* _DATA SHOWN_
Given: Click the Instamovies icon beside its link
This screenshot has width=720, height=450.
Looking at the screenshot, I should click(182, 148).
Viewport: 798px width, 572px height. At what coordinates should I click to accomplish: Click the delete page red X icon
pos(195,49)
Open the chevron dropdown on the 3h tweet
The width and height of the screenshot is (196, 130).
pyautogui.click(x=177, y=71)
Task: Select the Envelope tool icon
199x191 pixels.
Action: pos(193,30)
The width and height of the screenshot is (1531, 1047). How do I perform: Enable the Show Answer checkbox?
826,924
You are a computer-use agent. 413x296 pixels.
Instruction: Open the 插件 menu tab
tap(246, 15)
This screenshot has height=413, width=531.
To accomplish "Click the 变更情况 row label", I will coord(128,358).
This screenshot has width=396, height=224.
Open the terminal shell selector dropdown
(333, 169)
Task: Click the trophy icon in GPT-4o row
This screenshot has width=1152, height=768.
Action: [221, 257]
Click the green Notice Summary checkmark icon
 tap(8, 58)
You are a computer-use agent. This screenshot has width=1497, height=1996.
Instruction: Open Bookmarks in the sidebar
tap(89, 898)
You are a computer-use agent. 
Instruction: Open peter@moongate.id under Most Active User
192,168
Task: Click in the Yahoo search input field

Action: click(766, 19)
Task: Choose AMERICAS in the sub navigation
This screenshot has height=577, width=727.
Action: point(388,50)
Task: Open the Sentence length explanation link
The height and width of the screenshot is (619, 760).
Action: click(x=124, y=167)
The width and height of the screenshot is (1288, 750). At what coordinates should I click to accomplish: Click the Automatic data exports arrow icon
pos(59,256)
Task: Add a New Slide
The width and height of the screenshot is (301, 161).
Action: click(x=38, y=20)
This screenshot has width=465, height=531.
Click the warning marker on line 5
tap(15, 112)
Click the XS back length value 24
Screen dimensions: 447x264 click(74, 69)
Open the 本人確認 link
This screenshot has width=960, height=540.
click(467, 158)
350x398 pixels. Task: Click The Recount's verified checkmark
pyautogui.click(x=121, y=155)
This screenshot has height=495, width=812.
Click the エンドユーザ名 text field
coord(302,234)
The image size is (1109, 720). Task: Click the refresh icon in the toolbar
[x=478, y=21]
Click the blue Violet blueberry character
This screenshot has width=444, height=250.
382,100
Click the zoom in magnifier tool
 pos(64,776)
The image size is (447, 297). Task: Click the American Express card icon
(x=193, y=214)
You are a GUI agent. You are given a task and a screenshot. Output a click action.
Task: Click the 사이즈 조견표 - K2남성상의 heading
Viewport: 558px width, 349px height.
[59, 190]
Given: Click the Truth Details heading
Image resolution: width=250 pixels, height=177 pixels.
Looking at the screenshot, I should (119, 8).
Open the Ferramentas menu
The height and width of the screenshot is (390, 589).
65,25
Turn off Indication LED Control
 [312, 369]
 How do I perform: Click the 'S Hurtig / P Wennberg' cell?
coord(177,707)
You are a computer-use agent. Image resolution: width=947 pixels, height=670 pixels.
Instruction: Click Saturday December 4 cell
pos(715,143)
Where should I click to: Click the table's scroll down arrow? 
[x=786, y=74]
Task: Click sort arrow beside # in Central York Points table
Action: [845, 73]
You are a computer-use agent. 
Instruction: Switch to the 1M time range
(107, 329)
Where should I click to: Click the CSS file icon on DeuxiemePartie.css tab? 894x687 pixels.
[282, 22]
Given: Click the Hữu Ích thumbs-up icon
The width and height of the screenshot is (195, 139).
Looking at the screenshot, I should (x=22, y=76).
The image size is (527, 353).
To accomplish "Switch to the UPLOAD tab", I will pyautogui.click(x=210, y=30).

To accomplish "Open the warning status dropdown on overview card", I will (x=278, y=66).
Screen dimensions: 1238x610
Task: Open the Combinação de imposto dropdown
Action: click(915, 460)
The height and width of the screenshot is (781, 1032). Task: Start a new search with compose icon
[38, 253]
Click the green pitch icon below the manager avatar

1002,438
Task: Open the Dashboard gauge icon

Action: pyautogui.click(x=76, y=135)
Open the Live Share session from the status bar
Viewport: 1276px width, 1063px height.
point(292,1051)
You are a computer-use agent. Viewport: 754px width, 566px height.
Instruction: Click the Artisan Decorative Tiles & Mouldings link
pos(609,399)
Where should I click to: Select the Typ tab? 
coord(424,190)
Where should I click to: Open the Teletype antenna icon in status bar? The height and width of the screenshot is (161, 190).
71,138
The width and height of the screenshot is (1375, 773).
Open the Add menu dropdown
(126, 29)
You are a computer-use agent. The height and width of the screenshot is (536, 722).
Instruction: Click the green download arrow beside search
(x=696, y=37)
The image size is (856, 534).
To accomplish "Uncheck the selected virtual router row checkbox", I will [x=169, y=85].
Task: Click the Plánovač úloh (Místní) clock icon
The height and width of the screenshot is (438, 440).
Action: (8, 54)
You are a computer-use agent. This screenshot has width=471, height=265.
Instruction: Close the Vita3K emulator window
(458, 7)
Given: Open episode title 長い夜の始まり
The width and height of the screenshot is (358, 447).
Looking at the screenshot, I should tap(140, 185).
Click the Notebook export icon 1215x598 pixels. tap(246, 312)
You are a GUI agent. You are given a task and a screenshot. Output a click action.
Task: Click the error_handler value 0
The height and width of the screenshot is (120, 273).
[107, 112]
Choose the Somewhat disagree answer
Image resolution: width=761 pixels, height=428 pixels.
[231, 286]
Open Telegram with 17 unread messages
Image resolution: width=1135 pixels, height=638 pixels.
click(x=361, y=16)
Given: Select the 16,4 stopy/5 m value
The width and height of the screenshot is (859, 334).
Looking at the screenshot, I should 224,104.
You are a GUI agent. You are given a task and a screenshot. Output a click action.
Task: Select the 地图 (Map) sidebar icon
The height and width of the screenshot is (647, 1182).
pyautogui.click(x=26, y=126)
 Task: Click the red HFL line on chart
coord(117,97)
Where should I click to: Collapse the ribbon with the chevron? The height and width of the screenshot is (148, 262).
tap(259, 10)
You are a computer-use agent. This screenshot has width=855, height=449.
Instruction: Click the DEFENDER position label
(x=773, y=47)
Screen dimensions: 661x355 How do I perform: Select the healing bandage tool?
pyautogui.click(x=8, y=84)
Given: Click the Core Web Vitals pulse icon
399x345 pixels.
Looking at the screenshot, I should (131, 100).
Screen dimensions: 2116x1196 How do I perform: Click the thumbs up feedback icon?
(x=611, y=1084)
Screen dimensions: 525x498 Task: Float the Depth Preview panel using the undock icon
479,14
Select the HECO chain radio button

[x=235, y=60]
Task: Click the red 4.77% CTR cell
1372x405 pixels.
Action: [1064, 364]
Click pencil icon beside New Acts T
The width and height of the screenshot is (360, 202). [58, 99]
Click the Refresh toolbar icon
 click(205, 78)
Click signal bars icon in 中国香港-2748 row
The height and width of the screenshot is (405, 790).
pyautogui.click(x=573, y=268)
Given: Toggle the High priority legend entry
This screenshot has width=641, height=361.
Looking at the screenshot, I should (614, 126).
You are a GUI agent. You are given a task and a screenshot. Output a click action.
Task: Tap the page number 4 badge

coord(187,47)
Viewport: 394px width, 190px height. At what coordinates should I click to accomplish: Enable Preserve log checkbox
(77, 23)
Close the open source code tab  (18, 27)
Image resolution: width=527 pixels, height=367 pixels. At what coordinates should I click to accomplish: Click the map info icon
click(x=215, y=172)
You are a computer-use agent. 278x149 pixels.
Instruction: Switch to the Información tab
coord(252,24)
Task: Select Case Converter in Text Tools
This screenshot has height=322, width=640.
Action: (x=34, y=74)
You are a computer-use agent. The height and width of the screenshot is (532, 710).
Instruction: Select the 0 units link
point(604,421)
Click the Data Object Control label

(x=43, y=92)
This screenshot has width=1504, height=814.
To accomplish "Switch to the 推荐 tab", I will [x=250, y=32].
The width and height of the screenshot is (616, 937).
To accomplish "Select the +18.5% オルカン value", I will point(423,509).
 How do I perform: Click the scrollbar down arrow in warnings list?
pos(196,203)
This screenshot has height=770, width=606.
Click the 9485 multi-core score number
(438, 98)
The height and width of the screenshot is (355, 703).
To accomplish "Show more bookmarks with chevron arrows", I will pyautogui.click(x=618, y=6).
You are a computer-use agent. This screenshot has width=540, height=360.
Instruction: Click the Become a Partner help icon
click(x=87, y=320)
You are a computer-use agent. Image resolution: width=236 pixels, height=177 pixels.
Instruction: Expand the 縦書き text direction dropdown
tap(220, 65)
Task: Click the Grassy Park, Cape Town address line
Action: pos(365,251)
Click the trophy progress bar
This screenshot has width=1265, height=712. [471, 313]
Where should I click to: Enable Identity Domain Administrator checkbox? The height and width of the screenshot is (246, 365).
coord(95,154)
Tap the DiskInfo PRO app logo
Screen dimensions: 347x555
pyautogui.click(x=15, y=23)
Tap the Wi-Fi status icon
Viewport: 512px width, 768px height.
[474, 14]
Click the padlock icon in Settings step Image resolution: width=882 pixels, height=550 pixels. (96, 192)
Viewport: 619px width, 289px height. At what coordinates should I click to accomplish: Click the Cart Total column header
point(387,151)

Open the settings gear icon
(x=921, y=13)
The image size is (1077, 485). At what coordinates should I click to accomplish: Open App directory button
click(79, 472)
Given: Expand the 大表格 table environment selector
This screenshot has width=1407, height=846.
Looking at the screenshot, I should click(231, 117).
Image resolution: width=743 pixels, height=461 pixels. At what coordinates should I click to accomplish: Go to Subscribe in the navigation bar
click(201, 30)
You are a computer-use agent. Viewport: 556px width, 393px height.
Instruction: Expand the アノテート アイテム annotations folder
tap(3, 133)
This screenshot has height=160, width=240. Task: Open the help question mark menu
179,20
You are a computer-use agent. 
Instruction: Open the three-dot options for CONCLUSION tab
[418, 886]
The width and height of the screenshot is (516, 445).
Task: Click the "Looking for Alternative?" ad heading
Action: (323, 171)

* _WHAT YOU NEED TO DO_
Collect every line of the listing above that contains the word "green". Case counts.

* _ANSWER TO THE TASK_
Click the green Notice Summary checkmark icon
Click the green pitch icon below the manager avatar
Instruction: Click the green download arrow beside search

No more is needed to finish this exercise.